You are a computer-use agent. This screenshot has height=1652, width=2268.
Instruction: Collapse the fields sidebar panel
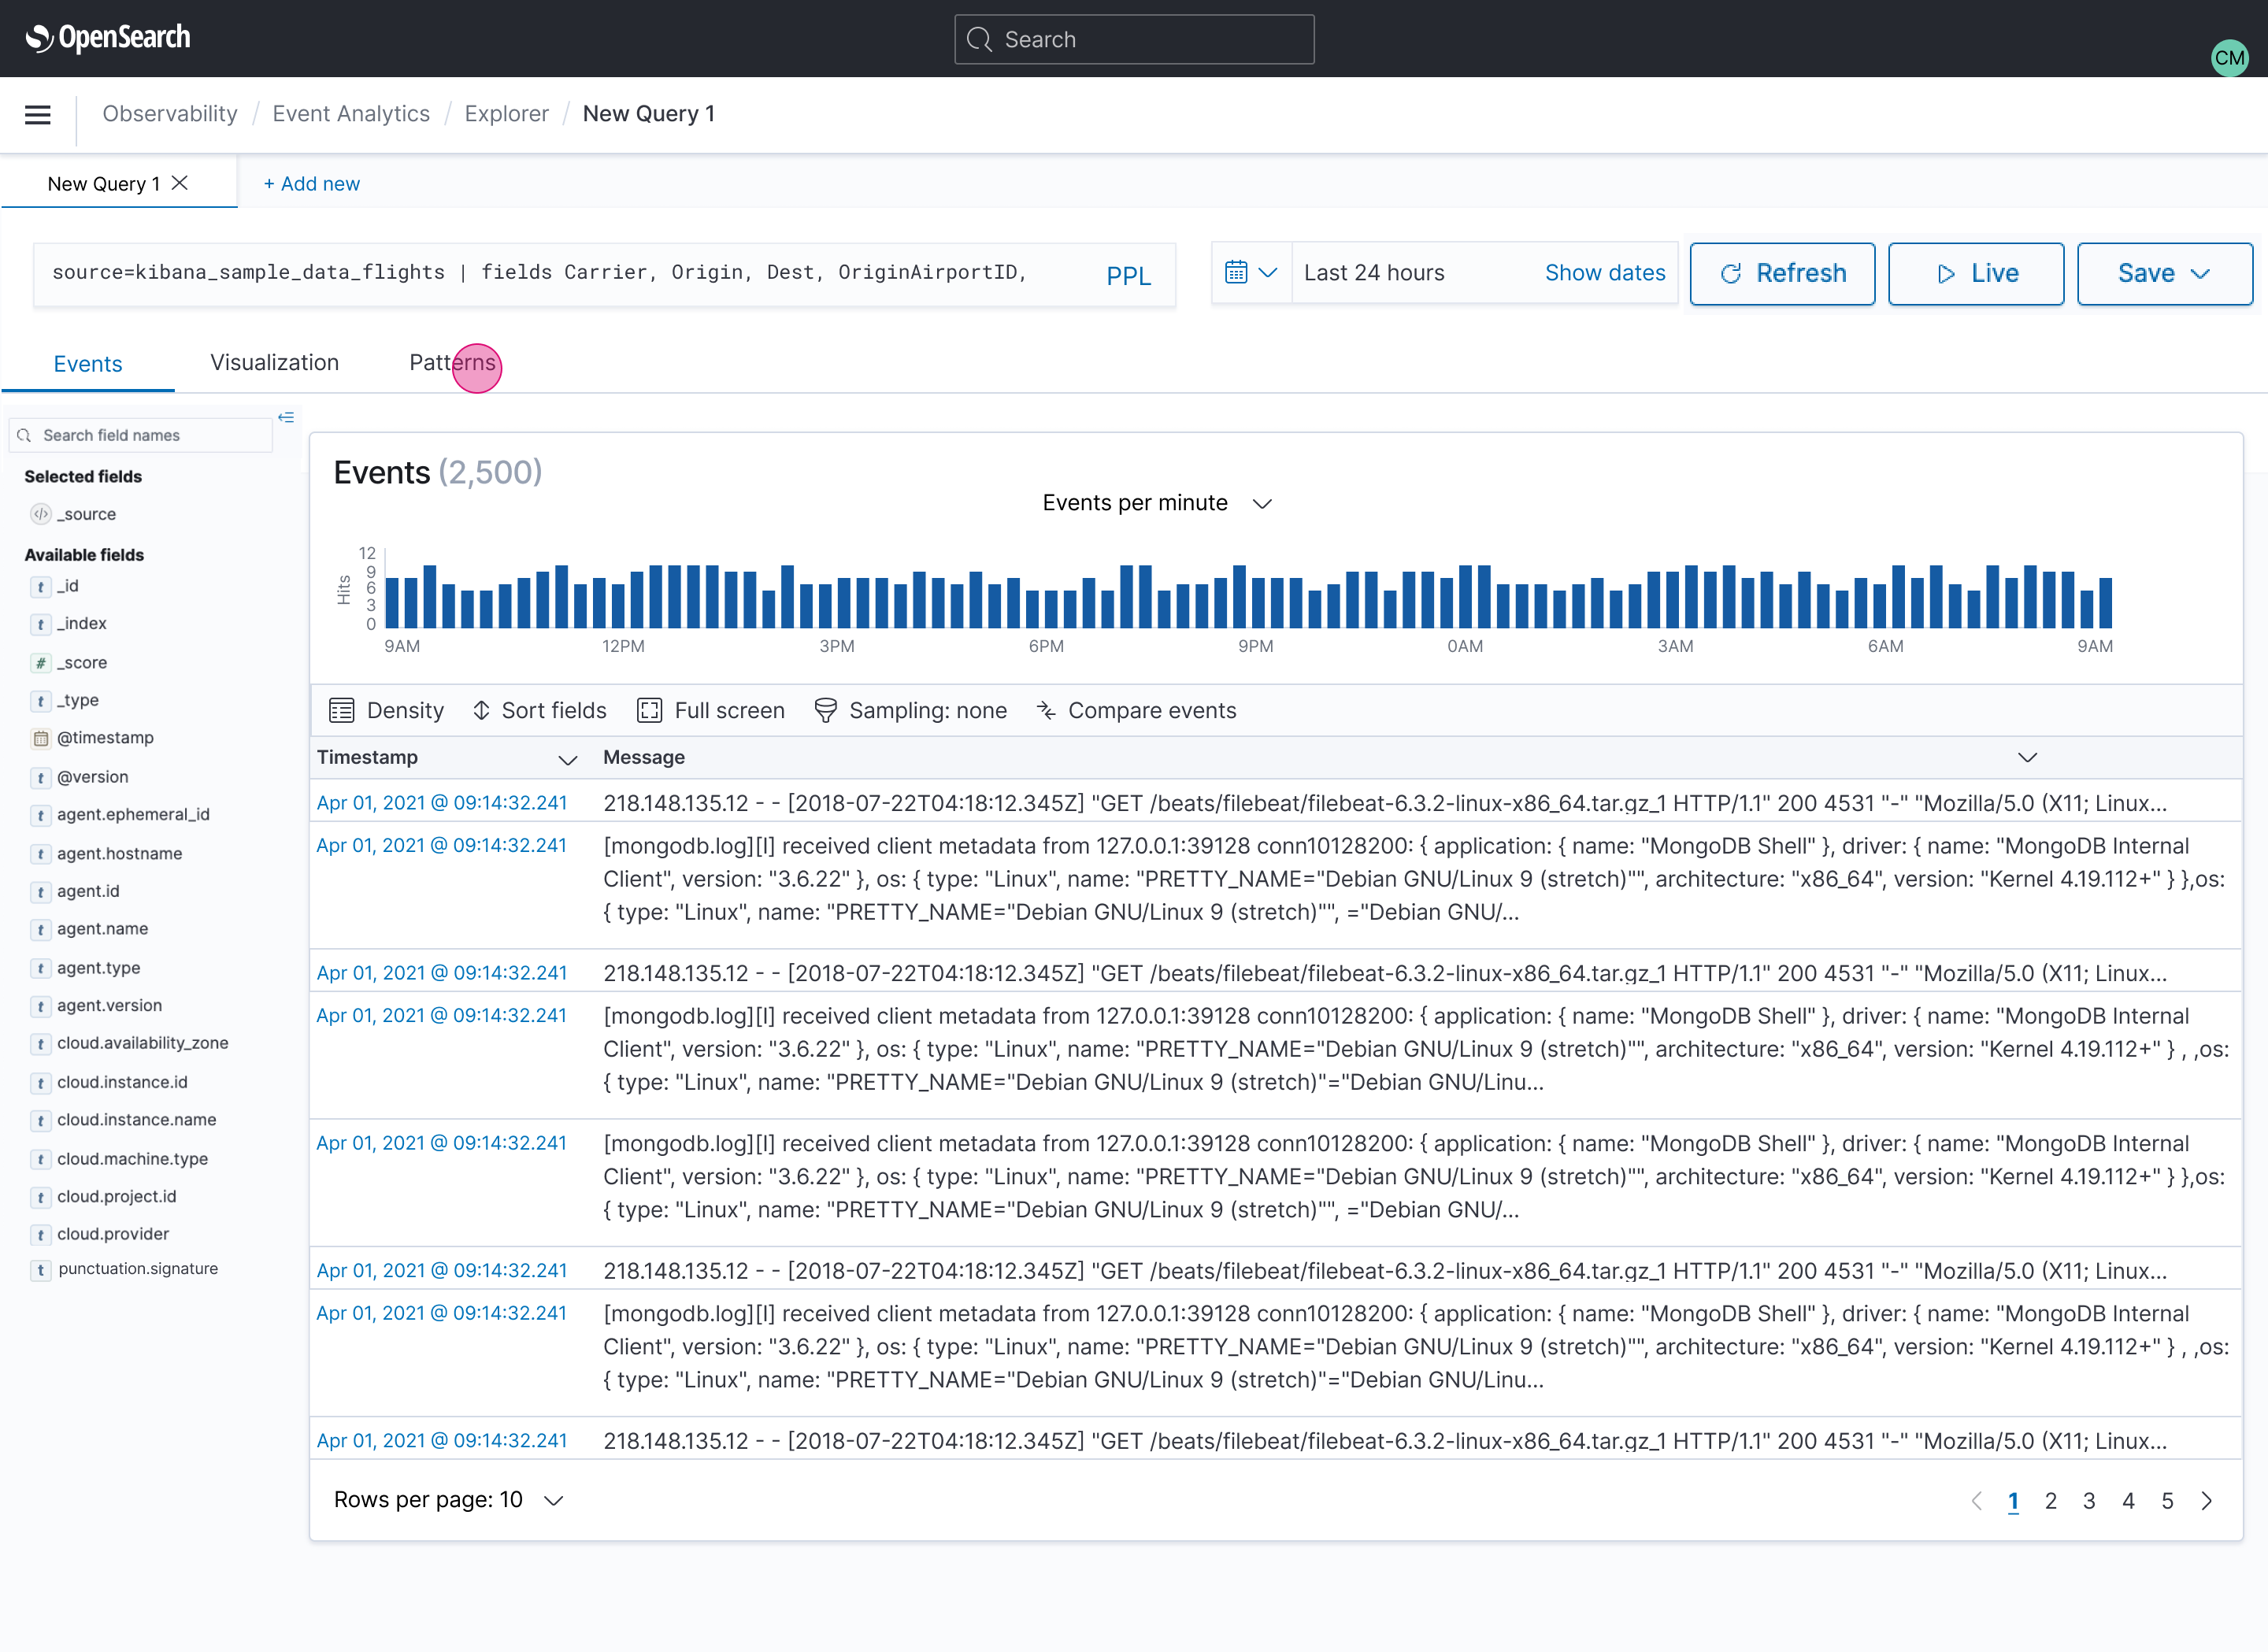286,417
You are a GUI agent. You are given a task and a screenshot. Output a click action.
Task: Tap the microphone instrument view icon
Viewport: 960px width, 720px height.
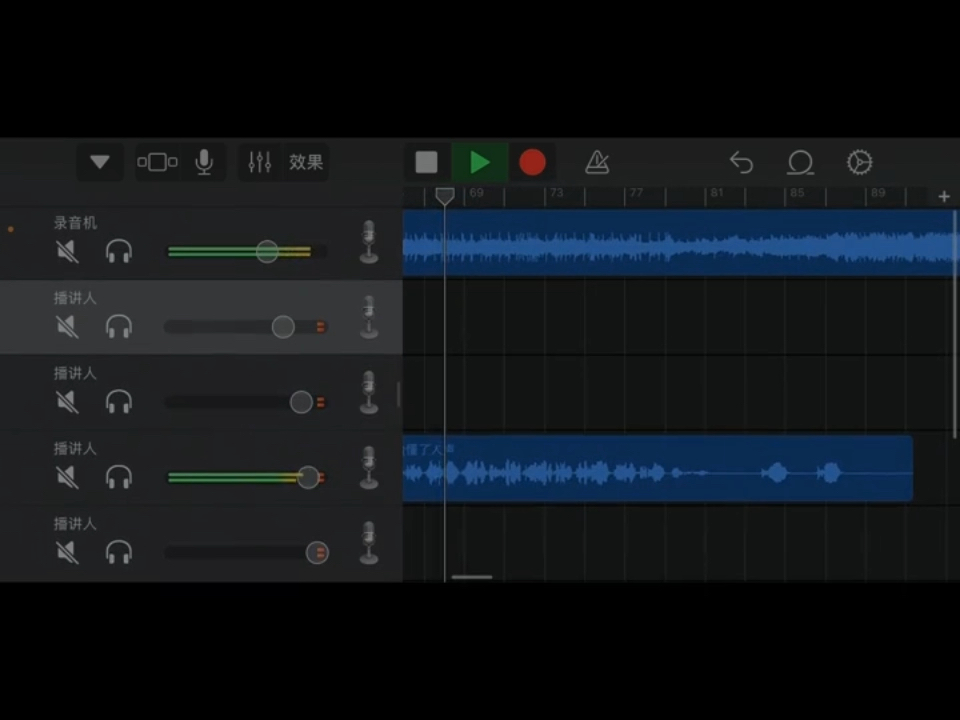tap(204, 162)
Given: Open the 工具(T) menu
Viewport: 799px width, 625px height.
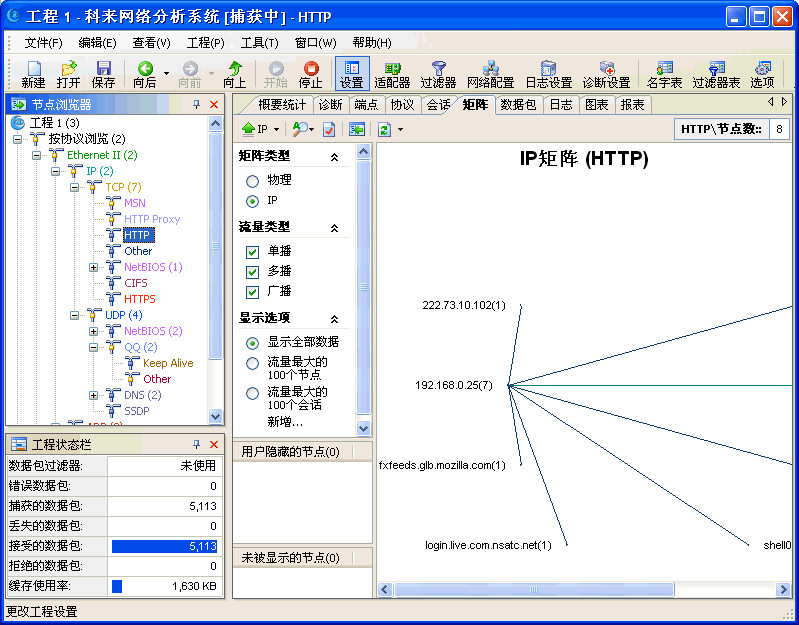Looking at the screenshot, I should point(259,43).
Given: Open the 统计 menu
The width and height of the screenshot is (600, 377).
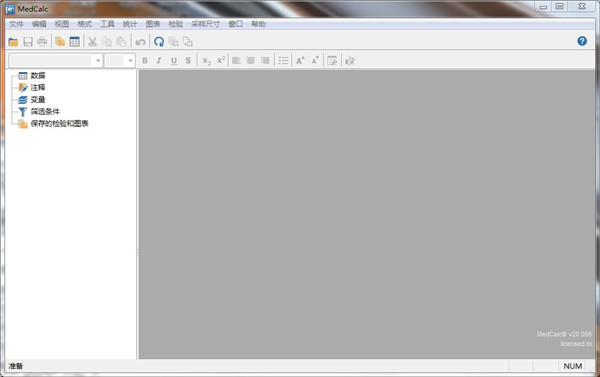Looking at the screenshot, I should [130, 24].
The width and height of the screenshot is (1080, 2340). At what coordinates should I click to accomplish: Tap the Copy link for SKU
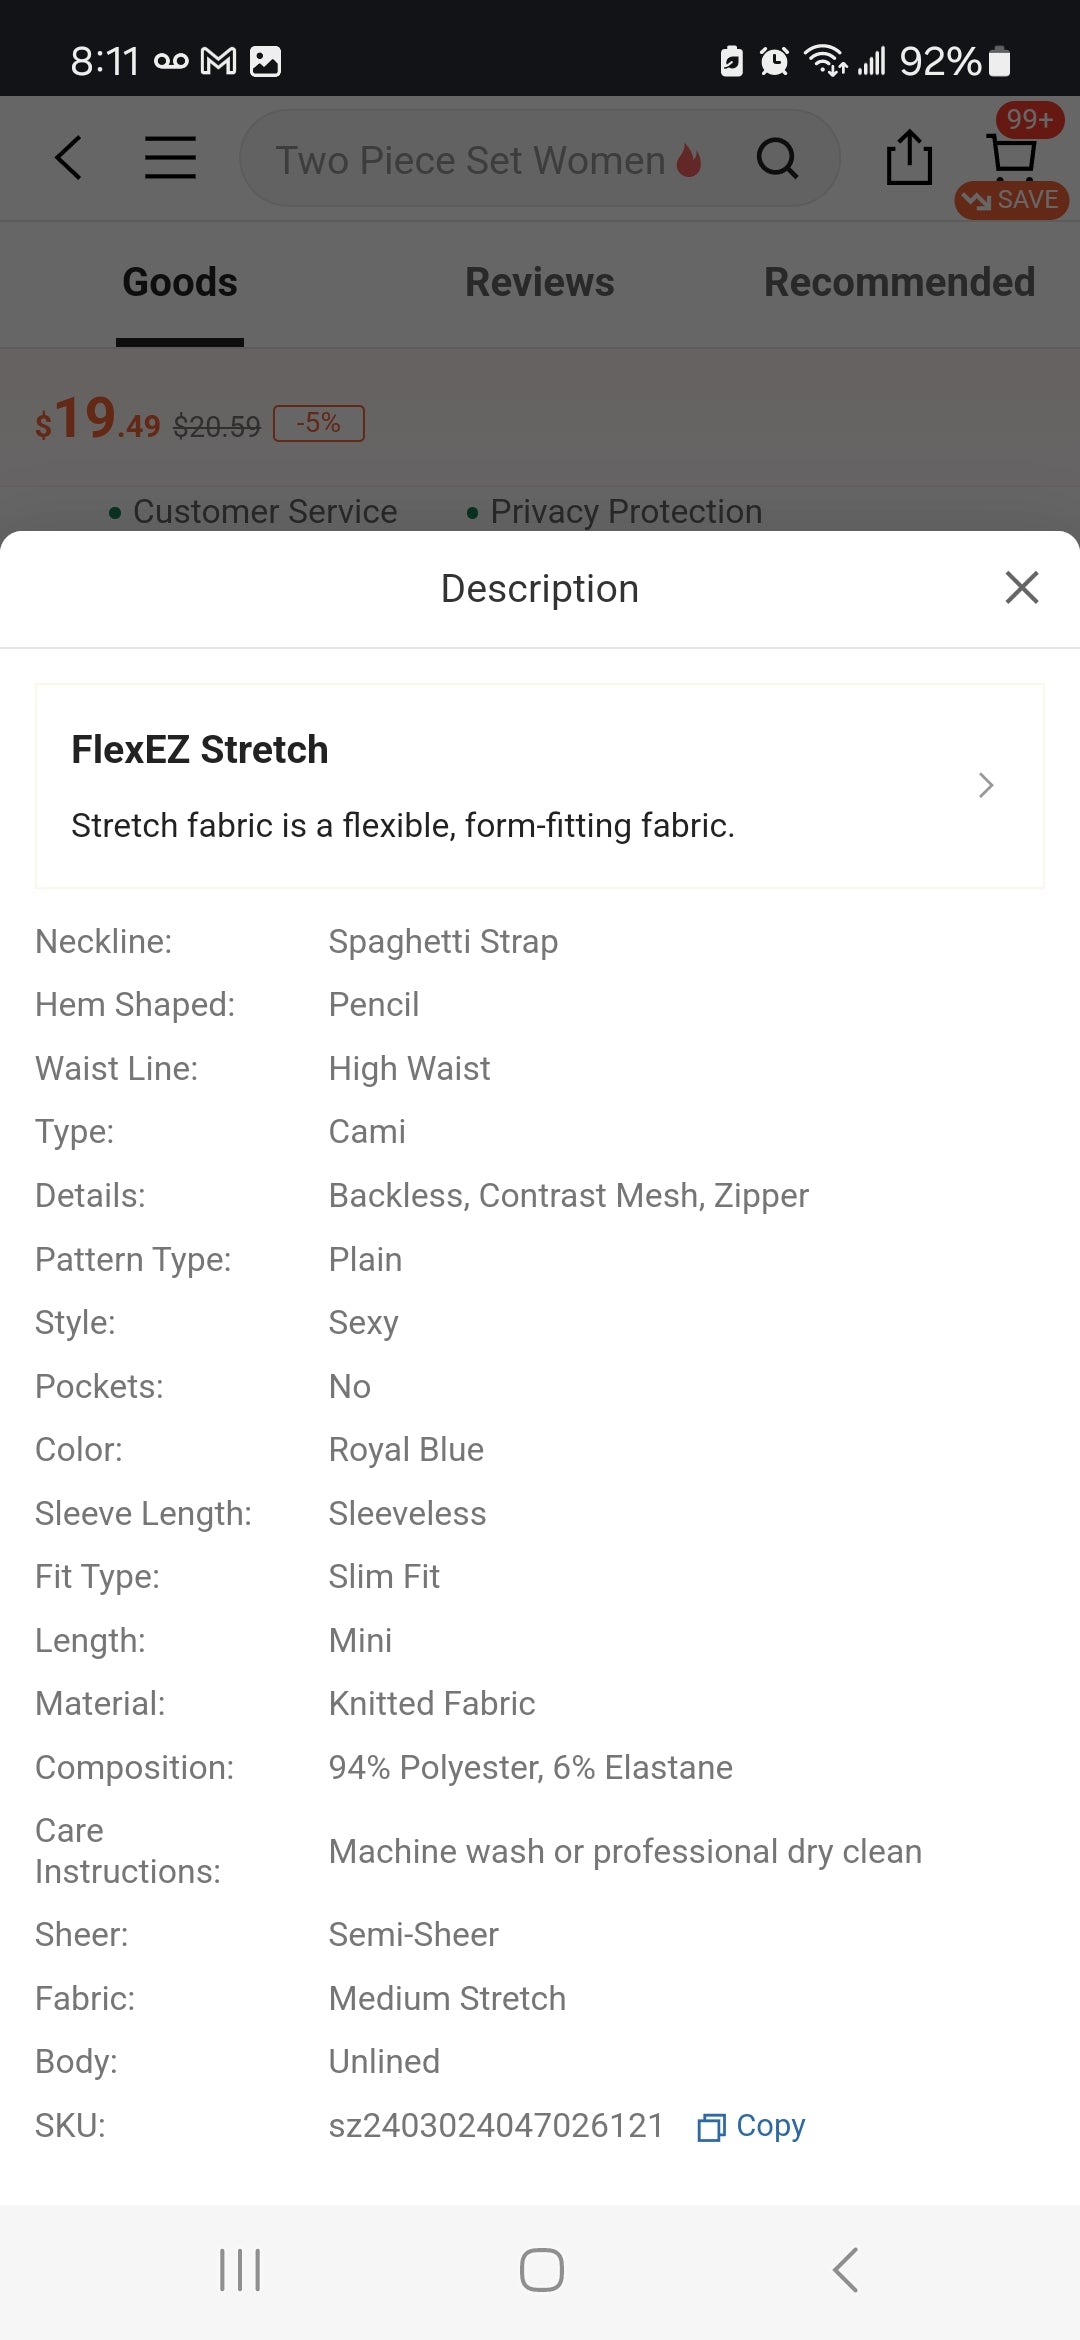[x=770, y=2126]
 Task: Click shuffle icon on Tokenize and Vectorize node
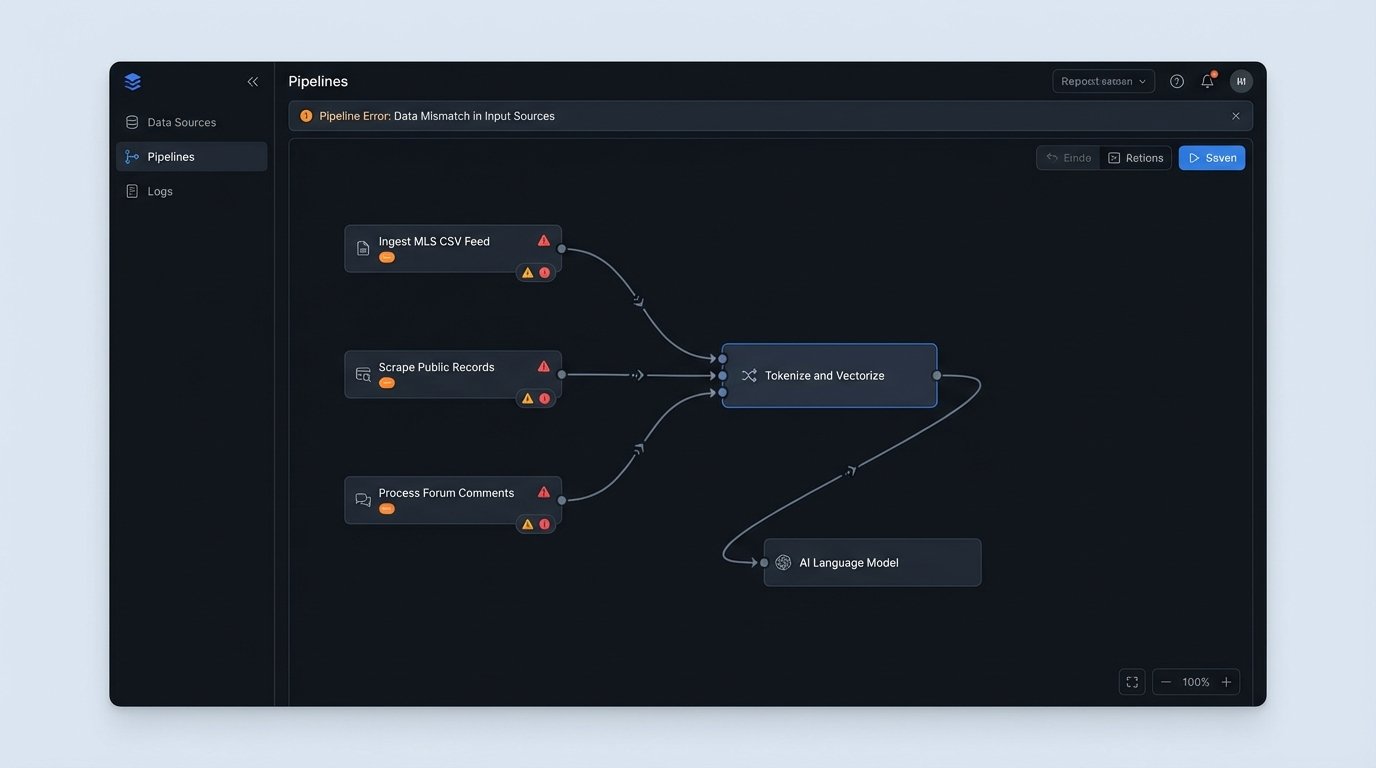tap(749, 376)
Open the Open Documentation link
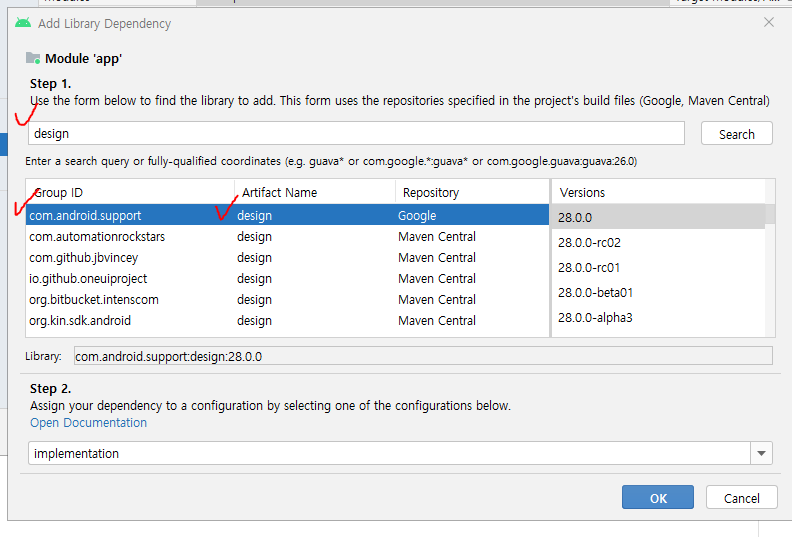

» EXERCISE DESCRIPTION
Can you copy every line of the listing above word for word, with the pictures left out?

» SOLUTION FOR THIS PROBLEM
You are a computer-use agent. This screenshot has height=1652, width=2268.
Instruction: Collapse the fields sidebar panel
286,417
You are a GUI agent. You are given a task and a screenshot. Output a click action.
Task: Tap the microphone instrument view icon
Viewport: 960px width, 720px height.
tap(204, 162)
Given: Open the 工具(T) menu
Viewport: 799px width, 625px height.
Looking at the screenshot, I should point(259,43).
Given: Open the 统计 menu
The width and height of the screenshot is (600, 377).
Looking at the screenshot, I should [130, 24].
The width and height of the screenshot is (1080, 2340). At what coordinates should I click to accomplish: Tap the Copy link for SKU
[x=770, y=2126]
 Task: Click shuffle icon on Tokenize and Vectorize node
tap(749, 376)
Open the Open Documentation link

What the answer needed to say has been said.